“Kinderblock, baracca per i bambini. Nel ’44 Tatiana e Andra Bucci avevano cinque e sette anni. Josef Mengele le aveva scambiate per gemelle e voleva studiarle. Anche la madre era con loro a Birkenau. Le andava a trovare di nascosto. Gli ricordava il nome. Cercava di vaccinarle. Perché il nazismo non è solo il campo di sterminio, ma soprattutto il pensiero che l’ha istituito. Per convincere le persone a compiere un genocidio non si usa la violenza. Un pazzo può entrare in un supermercato e sparare a una decina di clienti, ma non si uccidono milioni di persone con la pazzia. Ci vogliono leggi e burocrati, una classe dirigente con le sue industrie e i suoi capitali. Ci vuole un pensiero che porti a pensare gli altri come esseri inferiori…”
Ho scritto questo articolo quasi venti anni fa. Una signora mi chiese se avevo voglia di fare una gita a Auschwitz con le scuole romane. Una strana proposta, ma ci sono andato. Chissà che fine hanno fatto gli studenti che oggi hanno più del doppio dell’età che avevano in quei giorni. Quanto saranno cambiati? Quanto siamo cambiati?
Birkenau e la memoria del freddo
Lunedì, Cracovia. Viaggio insieme a duecento studenti romani. Parto con l’autobus alle 7:45. A Birkenau passo vicino alle case costruite nel campo. Ci sono le aiuole coi fiori. È possibile vivere tranquilli davanti a un campo di sterminio? Quanto bisogna allontanarsi per dimenticarlo?
Accanto alle camere a gas Piero Terracina si ricorda di un camion che scaricava i corpi da bruciare nelle fosse. Parlo con un ragazzo che va a scuola alla Rustica, nella zona est di Roma. Non è possibile capire una storia così terribile perché non rassomiglia a niente di quello che ci è capitato. Bisogna fare collegamenti, pescare nell’esperienza. Lui mi parla di suo nonno che da trent’anni fa i conti col tumore.
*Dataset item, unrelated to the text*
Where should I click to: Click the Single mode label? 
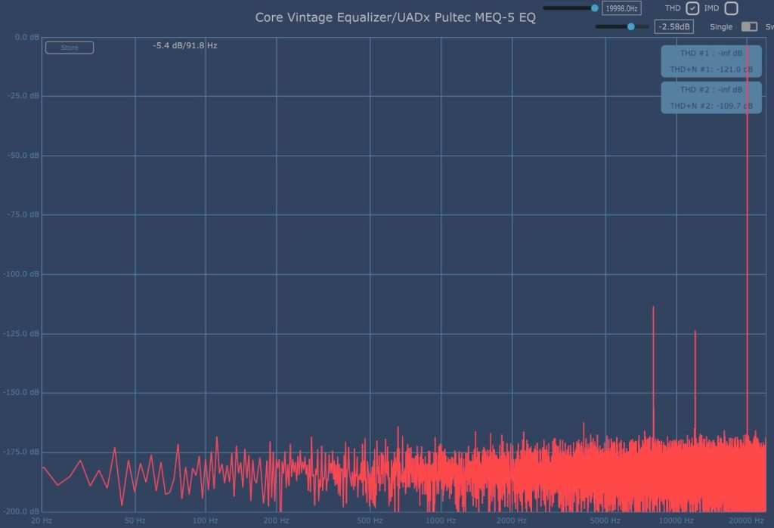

Ore 12, c’è il sole. Difficile parlare di sterminio in una bella giornata. Nessuno dei deportati se lo ricorda così Birkenau. Sami Modiano è tornato per la prima volta oggi. Si commuove e fa commuovere tutti, chiede “come abbiamo fatto a sopravvivere?”. Non morì perché c’era da uccidere gli ebrei di Ungheria, lui fu prelevato per scaricare patate e si salvò. In questo autunno polacco che sembra una primavera romana riusciamo a capirci qualcosa del nazismo solo perché qualcuno ce lo racconta. Senza la memoria anche Auschwitz diventa un villaggio per le vacanze.
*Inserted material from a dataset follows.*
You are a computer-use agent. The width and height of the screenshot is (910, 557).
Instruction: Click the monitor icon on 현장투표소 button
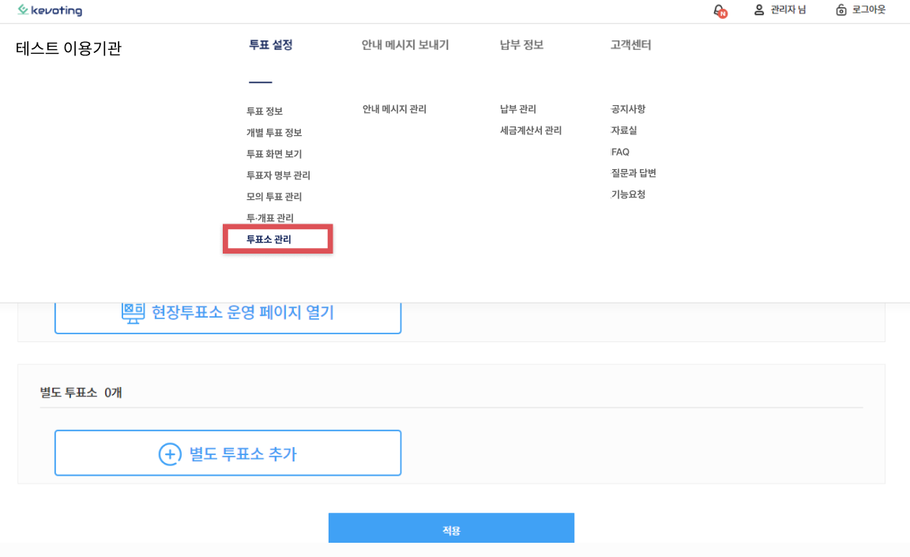(133, 313)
Kinderblock, baracca per i bambini. Nel ’44 Tatiana e Andra Bucci avevano cinque e sette anni. Josef Mengele le aveva scambiate per gemelle e voleva studiarle. Anche la madre era con loro a Birkenau. Le andava a trovare di nascosto. Gli ricordava il nome. Cercava di vaccinarle. Perché il nazismo non è solo il campo di sterminio, ma soprattutto il pensiero che l’ha istituito. Per convincere le persone a compiere un genocidio non si usa la violenza. Un pazzo può entrare in un supermercato e sparare a una decina di clienti, ma non si uccidono milioni di persone con la pazzia. Ci vogliono leggi e burocrati, una classe dirigente con le sue industrie e i suoi capitali. Ci vuole un pensiero che porti a pensare gli altri come esseri inferiori, a dimenticare le somiglianze. Anche gli Hutu in Ruanda chiamavano i Tutsi scarafaggi e ne massacrarono un milione in tre mesi. Ma il nazismo e le istituzioni che gli somigliano cercano di convincere anche la vittima che non è più umana. Gli si toglie tutto fino a renderla un “uomo vuoto” scrive Primo Levi “poiché accade facilmente, a chi ha perso tutto, di perdere se stesso”. Quello nazista è un contro-battesimo che toglie l’identità.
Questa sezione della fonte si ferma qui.